A week after, I could no longer access my yahoo account. I didn’t bother. But the succeeding manipulations were just too obvious and malicious to ignore. I don’t know how he got the password to my account (he knew so much about me because he asked for my CV before he went back to Dubai). With the access on his hand, he started sending malicious and thought provoking emails to my friends and relatives. Then he took control of my friendster account and he posted there some very private pictures of mine he found on my email. He also made a very disturbing and destructive shoutout that somehow fell almost in the category of unbelievable. The he hacked into my Facebook account using the same ID, changing my profile picture and posting again a very malicious and front status. Then finally, he entered my life through my blogs. He changed my blog name and edited my profile. He deleted all the recent comments and left self destructing messages in my blogrolls' chatboxes. That’s the reason why I was forced to transfer my old blog and created this new one. Luckily, I have a back up of all my past entries, blog roll and widgets.
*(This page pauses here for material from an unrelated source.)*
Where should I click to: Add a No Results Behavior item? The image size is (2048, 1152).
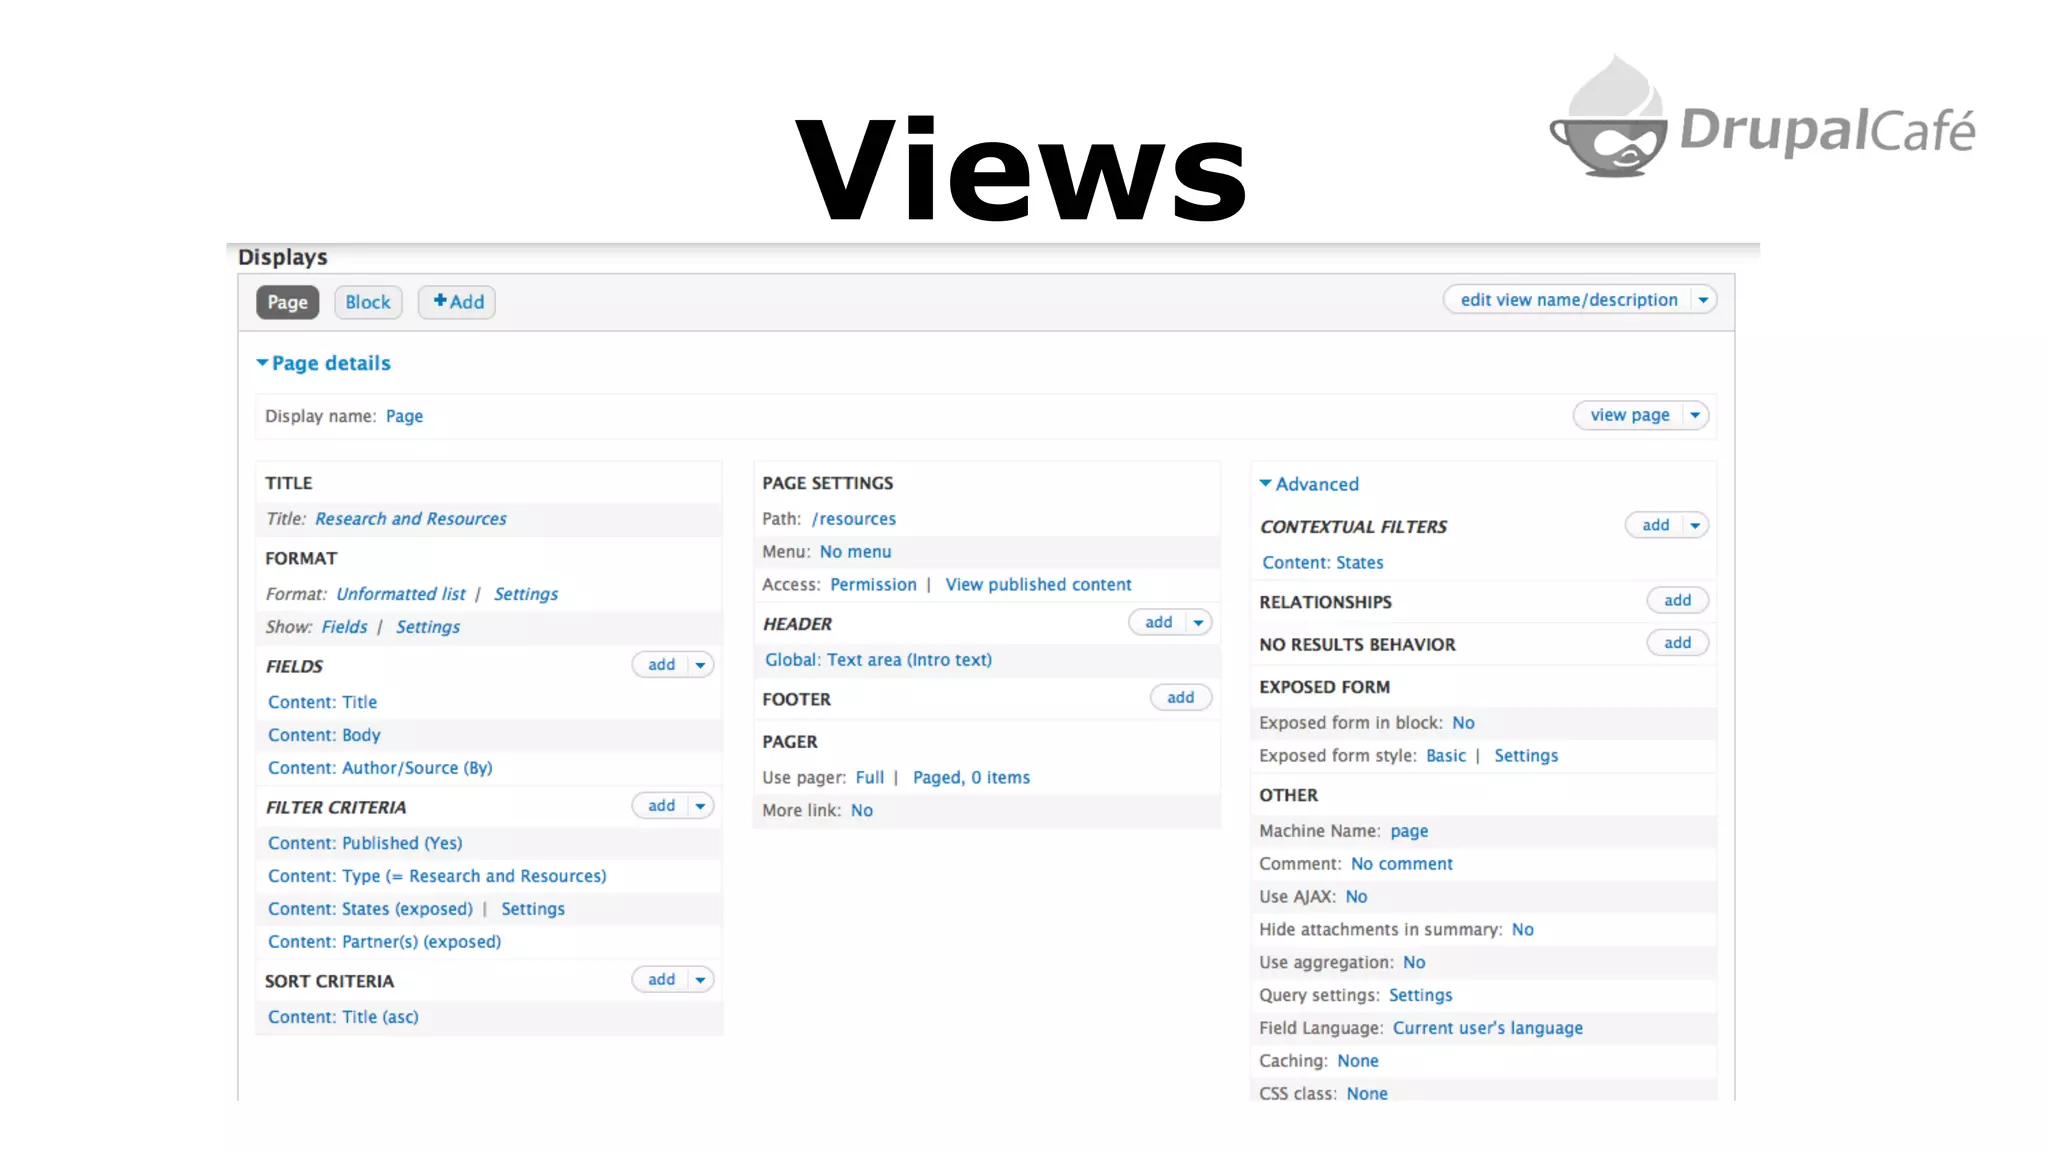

Me as a person, I know when to say sorry. So I apologized to him if I might have embarrassed him or caused him any harm or hurt without my knowledge. But he refused to accept my apology. It even fuelled his fascination and madness to create some more mess towards my complete humiliations. He created five more friendster account where he posted my alleged and photoshopped nude pictures. Then he joined forums and started threads saying that I have STD and I worked as a callboy ( and you know what callboys do, especially here in Middle East). He later transformed my old blog account that used to house the monologues of the desert dude into an empty blog that expressed the things that he's doing and made it show that I was the doing it. Inevitably, there would be people who have read and seen all the updates he's doing on my social networking accounts. I couldn’t help but explain. And I couldn’t explain to all, luckily, I have friends who know me better than the internet, I have a family that understand and I have faith in God that soon this will be over.
At the end of the day, I could afford to smile. I could very well be a celebrity, with haters and bashers trying to stain my popularity and fame. Kalevel ko na si Katrina Halili na may sex video, pati yung ibang artista na may nude pics sa nga ninakaw nilang celfone. Am I that important? Am I that big? I am too busy to care about. But what’s this blog? Well, let's say I just want to let loose. Actually, this is the easiest blog that I have ever written, less than an hour. Why? Because I don’t have to think, it just comes freely and flowingly, and that is naked truth.